The recent opening of the Len Lye Centre in New Zealand had me thinking about metal in its various forms. Truly one of the most versatile materials, metal has the opportunity to create the most exceptionally luxe effects in high sheen, or take us back to days gone by with a slight distressed and warped feel. Whatever the aesthetic application, metal has an answer.
Influenced by the façade of the Len Lye, I looked at 5 contemporary architecture structures & noticed some common characteristics with a few of my favourite furniture and homewares designs…
Fabricated using stainless steel, the arresting façade of the Len Lye Centre by Patterson Associates provides for a dramatic addition to the existing structures of the Govett-Brewster Art Gallery. Creating rippled distortions of adjacent buildings, the Len Lye creates a striking silhouette, not dissimilar to the ombre effect of my Swanson Tiered Spot Table. Admittedly not fabricated from a metal, the silver leaf finish on my modern side table replicates the reflective nature of metals, with softly graduating brass to silver hues for the contemporary interiors of today.
While we all agree, I do have a penchant for the leather bed frame, I’d like to highlight a new option in modern bedroom furniture, my Connery Queen Bed. The interwoven silver and gold mesh defining the unique design, is not unlike the light structure atop the Jewish Centre in Munich. Since the concept of the centres design was the integration between the new & existing aspects of the city, it’s fitting that the materiality of the Connery Queen Bed allows for seamless incorporation within a variety of interior bedroom designs.
Filtering light and allowing for delicate creation of shadows, the perforated screens defining the K-House in Sao Paolo mimic the nature of my Riad Ball Pendant Lights. Perfectly stunning at night as well as during the day, both the K-House and the Riad Pendants emit a special kind of glow, with influences from Moroccan design.

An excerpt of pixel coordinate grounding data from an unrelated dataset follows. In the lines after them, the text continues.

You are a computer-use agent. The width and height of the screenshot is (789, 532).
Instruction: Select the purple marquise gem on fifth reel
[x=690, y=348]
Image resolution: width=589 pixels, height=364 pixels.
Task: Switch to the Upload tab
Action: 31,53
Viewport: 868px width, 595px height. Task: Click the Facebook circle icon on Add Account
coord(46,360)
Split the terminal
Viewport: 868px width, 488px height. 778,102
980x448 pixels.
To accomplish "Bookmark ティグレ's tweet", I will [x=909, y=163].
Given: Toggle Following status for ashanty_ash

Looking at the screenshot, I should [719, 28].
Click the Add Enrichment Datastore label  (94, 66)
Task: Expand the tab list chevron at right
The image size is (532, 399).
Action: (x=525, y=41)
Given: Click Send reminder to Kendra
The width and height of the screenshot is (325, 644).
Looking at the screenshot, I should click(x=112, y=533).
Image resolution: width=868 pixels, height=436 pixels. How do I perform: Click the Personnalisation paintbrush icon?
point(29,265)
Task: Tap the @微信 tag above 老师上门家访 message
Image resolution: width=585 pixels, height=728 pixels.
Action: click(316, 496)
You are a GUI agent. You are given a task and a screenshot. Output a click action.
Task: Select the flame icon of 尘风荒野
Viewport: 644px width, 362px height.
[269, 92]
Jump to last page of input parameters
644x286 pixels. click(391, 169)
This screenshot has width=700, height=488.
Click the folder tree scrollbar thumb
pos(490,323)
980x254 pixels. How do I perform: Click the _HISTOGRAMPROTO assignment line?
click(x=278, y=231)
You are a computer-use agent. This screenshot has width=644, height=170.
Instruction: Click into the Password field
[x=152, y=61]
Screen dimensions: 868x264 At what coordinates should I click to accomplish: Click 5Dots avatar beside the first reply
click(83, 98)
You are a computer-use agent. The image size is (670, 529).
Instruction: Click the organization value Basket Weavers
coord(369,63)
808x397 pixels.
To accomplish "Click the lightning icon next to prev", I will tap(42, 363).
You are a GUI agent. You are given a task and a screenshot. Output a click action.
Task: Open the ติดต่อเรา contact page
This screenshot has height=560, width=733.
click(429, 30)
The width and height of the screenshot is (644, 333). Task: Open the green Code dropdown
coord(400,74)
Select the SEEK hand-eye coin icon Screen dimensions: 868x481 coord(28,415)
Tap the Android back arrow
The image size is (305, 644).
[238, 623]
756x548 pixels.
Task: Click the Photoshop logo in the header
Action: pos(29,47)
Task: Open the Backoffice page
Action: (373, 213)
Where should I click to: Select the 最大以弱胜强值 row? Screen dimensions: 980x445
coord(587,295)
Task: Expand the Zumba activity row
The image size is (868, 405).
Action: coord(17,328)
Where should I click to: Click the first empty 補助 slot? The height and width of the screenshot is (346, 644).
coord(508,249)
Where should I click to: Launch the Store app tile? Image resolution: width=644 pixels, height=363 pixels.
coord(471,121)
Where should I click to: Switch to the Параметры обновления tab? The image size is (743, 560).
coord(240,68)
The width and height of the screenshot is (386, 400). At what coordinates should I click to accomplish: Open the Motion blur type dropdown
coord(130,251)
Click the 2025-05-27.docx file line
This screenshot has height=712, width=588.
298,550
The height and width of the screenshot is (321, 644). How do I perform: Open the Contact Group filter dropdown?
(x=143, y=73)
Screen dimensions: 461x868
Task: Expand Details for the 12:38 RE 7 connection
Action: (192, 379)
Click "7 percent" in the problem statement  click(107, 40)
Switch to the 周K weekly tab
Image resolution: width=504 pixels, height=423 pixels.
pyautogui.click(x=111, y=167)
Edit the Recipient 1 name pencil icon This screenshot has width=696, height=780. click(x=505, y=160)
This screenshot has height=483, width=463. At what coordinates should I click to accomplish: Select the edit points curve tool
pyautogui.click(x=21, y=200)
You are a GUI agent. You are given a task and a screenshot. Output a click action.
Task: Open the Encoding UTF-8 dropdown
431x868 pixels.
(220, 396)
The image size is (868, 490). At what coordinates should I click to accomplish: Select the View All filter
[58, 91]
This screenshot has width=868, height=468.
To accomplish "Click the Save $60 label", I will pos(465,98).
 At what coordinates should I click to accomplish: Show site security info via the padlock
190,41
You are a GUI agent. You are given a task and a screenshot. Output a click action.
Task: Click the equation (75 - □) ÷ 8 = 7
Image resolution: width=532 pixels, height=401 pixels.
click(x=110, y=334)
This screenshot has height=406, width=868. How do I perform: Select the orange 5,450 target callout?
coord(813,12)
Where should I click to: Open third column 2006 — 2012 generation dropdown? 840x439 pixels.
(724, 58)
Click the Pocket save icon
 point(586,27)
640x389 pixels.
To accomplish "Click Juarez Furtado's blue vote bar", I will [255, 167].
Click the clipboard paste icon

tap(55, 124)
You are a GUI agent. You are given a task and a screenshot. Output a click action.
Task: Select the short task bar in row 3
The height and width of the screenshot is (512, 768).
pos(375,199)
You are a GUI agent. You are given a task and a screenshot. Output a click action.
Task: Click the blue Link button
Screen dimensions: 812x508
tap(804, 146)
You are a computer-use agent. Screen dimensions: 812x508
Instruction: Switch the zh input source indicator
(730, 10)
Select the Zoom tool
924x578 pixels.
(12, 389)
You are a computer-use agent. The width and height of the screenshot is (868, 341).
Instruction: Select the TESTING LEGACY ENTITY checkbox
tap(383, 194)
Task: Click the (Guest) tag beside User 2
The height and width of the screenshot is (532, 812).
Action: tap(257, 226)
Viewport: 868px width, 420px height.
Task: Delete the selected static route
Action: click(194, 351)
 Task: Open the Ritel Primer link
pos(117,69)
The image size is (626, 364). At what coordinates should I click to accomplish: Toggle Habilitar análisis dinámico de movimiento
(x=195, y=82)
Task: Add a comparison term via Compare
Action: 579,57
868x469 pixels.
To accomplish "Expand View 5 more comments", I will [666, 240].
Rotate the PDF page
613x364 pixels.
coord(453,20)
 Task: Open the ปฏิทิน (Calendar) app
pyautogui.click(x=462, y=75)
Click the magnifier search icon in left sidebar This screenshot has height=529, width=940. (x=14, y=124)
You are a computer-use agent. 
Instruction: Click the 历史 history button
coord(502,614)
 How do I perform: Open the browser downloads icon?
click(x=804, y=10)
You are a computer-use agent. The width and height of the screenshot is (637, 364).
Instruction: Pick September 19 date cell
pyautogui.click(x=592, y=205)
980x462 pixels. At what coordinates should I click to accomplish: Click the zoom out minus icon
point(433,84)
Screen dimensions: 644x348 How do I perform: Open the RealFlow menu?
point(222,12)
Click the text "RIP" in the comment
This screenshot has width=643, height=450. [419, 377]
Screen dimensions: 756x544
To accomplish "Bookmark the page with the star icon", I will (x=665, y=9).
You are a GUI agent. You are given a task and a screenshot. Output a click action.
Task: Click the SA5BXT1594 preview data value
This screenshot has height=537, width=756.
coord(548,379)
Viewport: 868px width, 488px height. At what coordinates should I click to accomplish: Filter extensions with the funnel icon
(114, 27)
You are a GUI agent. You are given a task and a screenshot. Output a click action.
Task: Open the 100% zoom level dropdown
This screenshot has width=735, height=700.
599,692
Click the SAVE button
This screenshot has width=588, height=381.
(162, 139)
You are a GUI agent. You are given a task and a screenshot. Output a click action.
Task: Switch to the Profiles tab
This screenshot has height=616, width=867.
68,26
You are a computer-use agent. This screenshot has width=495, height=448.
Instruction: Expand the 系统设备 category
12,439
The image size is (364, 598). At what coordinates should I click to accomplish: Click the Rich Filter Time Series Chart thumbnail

Now on show in both my Sydney and Brisbane galleries, my Riad Ball Pendant Light emulates that coveted Moorish architecture aesthetic.
My love for both travel and leisure is evident in my admiration toward all things aviation. Technically not architecture, but an engineering feat in itself, aircraft design holds sway in my design and style repertoire. It is understandable then, that when one of my favourite designers, Timothy Oulton produced the Valkyrie Desk, mimicking the wing of an aircraft in a hand paneled finish and oh-so sleek profile, my heart was all of a flutter.